§ **Directions**
How many lines of the entries below contain the string "yellow"? State the number alone.

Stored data
'''
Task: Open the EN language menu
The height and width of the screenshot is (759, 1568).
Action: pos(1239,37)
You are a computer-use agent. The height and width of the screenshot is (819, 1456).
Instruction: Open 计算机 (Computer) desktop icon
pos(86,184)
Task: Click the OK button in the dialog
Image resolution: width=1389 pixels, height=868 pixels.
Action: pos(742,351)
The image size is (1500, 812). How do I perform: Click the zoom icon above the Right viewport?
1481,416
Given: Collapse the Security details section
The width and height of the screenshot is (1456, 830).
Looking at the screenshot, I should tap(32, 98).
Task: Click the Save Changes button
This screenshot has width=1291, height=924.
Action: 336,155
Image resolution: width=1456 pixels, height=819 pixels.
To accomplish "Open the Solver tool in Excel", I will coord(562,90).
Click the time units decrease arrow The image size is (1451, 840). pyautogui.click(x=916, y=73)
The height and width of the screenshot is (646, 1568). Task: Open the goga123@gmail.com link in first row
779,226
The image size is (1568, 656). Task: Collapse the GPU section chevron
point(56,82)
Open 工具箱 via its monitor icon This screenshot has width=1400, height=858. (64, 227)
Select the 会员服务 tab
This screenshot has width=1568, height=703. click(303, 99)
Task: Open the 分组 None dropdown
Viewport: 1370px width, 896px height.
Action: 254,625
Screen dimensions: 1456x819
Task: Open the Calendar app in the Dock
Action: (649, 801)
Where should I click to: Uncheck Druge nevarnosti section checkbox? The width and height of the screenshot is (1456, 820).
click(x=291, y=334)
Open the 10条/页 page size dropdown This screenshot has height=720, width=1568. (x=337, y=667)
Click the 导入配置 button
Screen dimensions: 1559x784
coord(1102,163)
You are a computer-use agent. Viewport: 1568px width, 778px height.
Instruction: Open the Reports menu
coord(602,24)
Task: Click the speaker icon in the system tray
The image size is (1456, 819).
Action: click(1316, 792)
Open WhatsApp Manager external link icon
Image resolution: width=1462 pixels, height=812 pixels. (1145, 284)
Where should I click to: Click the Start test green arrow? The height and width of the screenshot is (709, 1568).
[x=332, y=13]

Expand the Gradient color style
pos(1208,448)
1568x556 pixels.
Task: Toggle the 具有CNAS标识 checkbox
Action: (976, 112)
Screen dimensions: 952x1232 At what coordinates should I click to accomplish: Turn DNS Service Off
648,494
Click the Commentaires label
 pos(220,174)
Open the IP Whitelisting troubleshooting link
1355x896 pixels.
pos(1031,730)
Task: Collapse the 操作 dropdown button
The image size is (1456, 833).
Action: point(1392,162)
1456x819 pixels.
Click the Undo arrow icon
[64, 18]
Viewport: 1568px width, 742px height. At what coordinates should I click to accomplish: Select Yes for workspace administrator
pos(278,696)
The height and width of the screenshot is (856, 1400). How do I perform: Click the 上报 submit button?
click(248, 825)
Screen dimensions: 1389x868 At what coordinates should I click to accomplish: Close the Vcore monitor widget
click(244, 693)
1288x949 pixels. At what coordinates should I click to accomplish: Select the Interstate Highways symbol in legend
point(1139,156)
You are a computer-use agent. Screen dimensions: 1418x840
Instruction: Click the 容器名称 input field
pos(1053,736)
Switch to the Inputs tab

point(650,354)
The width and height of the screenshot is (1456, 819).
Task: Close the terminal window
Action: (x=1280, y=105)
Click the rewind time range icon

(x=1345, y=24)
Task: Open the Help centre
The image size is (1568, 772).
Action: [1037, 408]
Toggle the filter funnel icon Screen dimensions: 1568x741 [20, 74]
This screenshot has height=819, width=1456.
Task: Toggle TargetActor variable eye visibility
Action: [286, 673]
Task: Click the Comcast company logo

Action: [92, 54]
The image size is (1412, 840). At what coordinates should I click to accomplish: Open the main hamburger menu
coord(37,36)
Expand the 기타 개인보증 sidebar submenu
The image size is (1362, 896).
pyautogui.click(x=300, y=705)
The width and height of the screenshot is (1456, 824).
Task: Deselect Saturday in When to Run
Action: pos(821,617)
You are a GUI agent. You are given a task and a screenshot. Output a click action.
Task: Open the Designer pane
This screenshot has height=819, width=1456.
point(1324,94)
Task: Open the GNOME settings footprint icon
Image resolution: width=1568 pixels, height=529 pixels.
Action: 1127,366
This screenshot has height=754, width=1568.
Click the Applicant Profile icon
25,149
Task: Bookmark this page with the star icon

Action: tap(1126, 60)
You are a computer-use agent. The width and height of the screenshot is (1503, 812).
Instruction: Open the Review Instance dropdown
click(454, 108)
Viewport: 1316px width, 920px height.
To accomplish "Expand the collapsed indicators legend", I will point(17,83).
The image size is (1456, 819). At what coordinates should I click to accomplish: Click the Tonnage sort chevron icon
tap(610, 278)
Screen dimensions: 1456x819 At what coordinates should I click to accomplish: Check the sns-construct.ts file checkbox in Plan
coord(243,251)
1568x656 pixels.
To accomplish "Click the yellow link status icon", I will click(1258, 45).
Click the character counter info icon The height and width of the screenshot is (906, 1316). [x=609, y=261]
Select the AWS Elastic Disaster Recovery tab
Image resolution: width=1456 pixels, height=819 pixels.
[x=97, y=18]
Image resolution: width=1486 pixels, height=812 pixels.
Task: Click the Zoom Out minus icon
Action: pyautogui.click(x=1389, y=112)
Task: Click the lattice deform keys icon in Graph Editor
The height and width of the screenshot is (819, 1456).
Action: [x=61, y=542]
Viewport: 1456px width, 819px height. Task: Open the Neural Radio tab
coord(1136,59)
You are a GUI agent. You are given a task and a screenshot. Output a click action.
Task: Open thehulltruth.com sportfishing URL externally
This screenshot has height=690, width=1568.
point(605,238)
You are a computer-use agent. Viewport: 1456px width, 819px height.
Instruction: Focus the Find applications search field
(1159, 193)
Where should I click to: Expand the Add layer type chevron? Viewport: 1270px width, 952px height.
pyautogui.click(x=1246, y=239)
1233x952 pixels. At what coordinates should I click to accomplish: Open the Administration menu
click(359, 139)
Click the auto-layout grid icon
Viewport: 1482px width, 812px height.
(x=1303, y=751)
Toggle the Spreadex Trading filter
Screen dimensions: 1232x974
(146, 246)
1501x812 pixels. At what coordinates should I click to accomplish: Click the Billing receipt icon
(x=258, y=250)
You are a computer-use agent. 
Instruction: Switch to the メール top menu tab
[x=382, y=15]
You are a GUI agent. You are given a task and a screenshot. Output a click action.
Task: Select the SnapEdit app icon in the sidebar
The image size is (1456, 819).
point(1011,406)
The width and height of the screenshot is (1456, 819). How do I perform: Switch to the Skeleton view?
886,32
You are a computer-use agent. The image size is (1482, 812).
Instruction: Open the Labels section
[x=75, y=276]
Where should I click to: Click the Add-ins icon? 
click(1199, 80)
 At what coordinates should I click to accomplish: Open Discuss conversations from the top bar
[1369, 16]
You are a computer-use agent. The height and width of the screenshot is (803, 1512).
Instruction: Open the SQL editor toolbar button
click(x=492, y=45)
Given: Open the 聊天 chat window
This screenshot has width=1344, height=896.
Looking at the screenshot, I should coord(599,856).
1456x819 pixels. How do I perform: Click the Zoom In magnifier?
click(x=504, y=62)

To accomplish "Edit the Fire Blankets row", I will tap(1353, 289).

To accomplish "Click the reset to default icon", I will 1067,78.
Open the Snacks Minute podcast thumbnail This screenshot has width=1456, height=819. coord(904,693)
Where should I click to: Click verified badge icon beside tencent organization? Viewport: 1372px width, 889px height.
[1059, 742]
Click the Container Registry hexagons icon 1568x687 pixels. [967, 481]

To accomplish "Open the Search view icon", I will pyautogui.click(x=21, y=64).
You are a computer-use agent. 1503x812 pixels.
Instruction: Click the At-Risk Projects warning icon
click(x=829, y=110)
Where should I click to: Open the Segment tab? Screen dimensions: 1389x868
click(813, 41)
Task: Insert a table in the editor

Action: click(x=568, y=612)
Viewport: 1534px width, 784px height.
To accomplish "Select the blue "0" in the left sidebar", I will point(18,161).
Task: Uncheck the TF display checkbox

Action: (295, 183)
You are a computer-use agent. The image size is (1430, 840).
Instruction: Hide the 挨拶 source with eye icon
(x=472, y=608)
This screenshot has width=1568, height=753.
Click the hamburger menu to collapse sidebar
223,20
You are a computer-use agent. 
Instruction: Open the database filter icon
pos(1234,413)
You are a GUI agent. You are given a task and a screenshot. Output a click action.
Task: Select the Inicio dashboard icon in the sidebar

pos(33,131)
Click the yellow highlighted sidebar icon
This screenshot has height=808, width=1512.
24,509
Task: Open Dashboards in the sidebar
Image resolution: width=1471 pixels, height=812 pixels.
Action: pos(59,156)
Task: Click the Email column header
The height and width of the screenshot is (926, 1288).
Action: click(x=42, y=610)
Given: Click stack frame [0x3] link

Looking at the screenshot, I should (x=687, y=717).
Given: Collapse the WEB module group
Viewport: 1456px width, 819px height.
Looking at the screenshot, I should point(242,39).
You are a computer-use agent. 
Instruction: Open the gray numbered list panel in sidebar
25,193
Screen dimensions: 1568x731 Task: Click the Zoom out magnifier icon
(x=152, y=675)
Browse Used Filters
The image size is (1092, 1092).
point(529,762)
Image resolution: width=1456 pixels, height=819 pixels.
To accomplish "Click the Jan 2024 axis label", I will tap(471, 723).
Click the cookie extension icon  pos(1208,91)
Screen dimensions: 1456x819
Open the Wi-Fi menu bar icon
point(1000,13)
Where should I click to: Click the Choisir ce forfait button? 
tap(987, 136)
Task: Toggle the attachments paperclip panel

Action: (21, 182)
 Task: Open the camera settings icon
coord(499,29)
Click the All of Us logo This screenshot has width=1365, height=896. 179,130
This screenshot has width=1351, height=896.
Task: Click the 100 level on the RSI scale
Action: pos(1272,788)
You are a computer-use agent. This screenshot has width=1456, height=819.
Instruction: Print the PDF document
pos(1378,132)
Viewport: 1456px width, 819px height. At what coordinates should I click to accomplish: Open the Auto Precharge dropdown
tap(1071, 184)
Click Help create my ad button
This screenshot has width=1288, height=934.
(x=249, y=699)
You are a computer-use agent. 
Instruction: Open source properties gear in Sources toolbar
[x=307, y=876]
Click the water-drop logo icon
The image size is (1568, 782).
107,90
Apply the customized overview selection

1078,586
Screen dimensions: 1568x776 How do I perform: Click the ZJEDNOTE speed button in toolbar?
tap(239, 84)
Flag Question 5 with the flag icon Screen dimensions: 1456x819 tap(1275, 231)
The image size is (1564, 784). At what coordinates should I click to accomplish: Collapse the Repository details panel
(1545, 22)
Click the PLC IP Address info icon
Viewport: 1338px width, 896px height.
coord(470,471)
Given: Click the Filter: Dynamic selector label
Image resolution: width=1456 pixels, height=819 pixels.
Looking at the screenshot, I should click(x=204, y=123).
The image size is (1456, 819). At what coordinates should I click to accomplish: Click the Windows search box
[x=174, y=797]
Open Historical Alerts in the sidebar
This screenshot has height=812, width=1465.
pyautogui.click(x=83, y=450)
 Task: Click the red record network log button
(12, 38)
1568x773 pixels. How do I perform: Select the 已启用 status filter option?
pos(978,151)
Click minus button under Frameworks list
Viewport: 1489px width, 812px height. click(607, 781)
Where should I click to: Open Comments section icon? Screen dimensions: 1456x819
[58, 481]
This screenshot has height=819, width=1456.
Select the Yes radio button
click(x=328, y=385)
'''
§ **Reply to the task**
2